TASK DESCRIPTION:
Reproduce all of the material, keeping each line intact.

DATA SHOWN:
--- START ---

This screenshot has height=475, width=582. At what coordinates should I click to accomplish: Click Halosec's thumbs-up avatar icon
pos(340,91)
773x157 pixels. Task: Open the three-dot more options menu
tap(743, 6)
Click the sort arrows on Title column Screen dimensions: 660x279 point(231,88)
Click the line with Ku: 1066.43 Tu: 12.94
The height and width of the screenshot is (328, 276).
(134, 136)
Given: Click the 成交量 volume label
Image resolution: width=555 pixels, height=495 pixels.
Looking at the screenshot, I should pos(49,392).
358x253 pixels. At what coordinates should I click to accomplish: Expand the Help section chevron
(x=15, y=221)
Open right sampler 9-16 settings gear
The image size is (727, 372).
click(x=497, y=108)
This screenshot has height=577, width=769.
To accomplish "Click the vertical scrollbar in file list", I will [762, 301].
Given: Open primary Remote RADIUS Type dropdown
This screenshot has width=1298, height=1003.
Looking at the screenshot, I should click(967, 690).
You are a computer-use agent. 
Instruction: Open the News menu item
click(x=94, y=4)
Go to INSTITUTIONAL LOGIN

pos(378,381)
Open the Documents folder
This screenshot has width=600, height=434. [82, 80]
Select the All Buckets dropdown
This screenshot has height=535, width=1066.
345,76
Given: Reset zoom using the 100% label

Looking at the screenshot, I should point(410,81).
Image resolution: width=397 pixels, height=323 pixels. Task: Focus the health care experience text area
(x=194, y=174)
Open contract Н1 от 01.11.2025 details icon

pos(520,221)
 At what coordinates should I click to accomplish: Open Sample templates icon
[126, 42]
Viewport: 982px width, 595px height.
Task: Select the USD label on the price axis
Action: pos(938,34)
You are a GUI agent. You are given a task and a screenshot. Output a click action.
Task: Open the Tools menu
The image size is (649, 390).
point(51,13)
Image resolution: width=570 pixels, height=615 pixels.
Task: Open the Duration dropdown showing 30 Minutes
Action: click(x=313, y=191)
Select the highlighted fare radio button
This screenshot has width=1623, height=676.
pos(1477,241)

--- END ---

SOLVED EXERCISE:
This screenshot has height=475, width=582. At what coordinates should I click to accomplish: Click Halosec's thumbs-up avatar icon
pos(340,91)
773x157 pixels. Task: Open the three-dot more options menu
tap(743, 6)
Click the sort arrows on Title column Screen dimensions: 660x279 point(231,88)
Click the line with Ku: 1066.43 Tu: 12.94
The height and width of the screenshot is (328, 276).
(134, 136)
Given: Click the 成交量 volume label
Image resolution: width=555 pixels, height=495 pixels.
Looking at the screenshot, I should pos(49,392).
358x253 pixels. At what coordinates should I click to accomplish: Expand the Help section chevron
(x=15, y=221)
Open right sampler 9-16 settings gear
The image size is (727, 372).
click(x=497, y=108)
This screenshot has height=577, width=769.
To accomplish "Click the vertical scrollbar in file list", I will [762, 301].
Given: Open primary Remote RADIUS Type dropdown
This screenshot has width=1298, height=1003.
Looking at the screenshot, I should click(967, 690).
You are a computer-use agent. 
Instruction: Open the News menu item
click(x=94, y=4)
Go to INSTITUTIONAL LOGIN

pos(378,381)
Open the Documents folder
This screenshot has width=600, height=434. [82, 80]
Select the All Buckets dropdown
This screenshot has height=535, width=1066.
345,76
Given: Reset zoom using the 100% label

Looking at the screenshot, I should point(410,81).
Image resolution: width=397 pixels, height=323 pixels. Task: Focus the health care experience text area
(x=194, y=174)
Open contract Н1 от 01.11.2025 details icon

pos(520,221)
 At what coordinates should I click to accomplish: Open Sample templates icon
[126, 42]
Viewport: 982px width, 595px height.
Task: Select the USD label on the price axis
Action: pos(938,34)
You are a GUI agent. You are given a task and a screenshot. Output a click action.
Task: Open the Tools menu
The image size is (649, 390).
point(51,13)
Image resolution: width=570 pixels, height=615 pixels.
Task: Open the Duration dropdown showing 30 Minutes
Action: click(x=313, y=191)
Select the highlighted fare radio button
This screenshot has width=1623, height=676.
pos(1477,241)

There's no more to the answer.